=== Records supplied ===

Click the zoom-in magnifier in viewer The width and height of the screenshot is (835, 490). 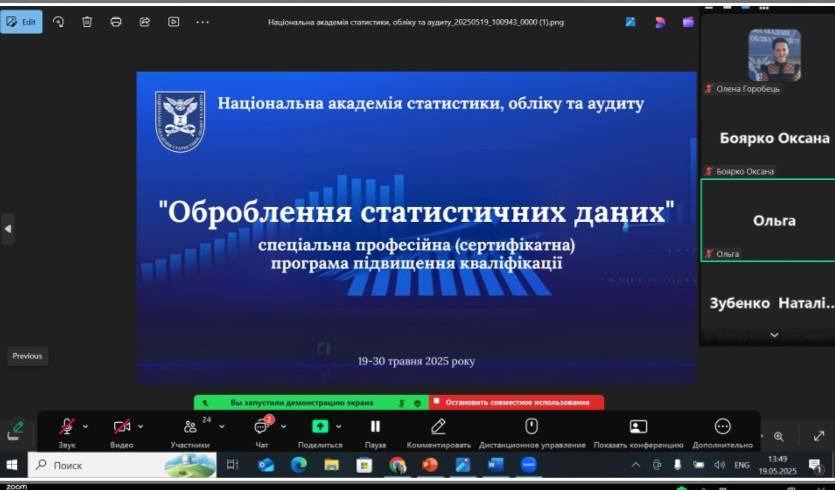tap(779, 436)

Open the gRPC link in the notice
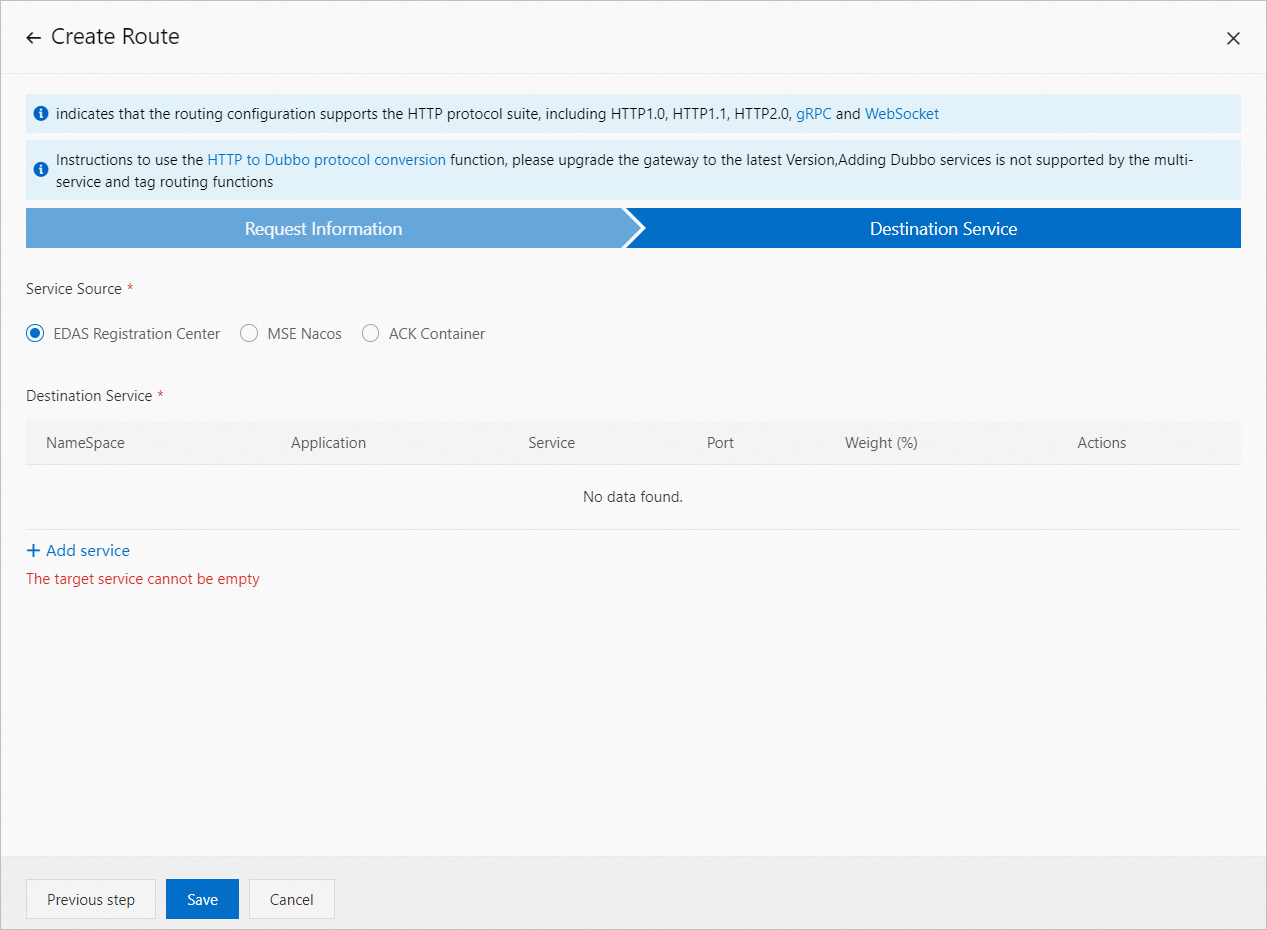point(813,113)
...
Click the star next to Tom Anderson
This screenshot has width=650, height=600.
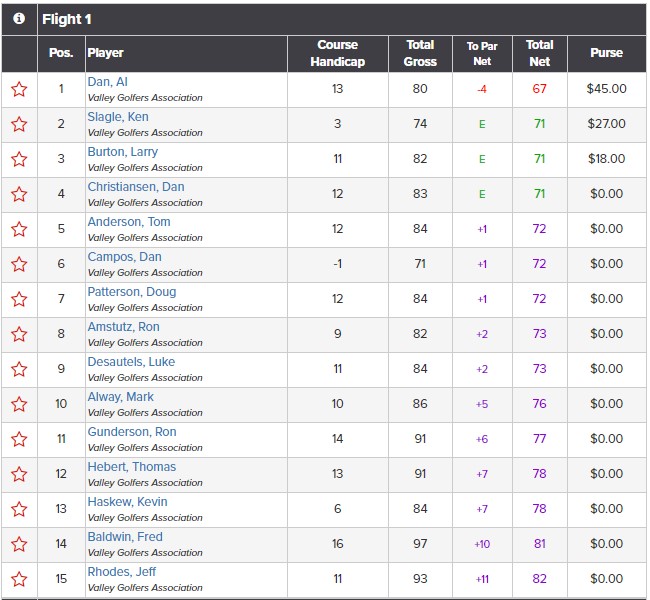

=== What is required ===
Please reproduce exactly the lines in the listing above from the one containing "Click the star next to Tom Anderson" through the one containing "This screenshot has width=650, height=600.", both included, and nothing more.

=== Answer for the task ===
Click the star next to Tom Anderson
This screenshot has width=650, height=600.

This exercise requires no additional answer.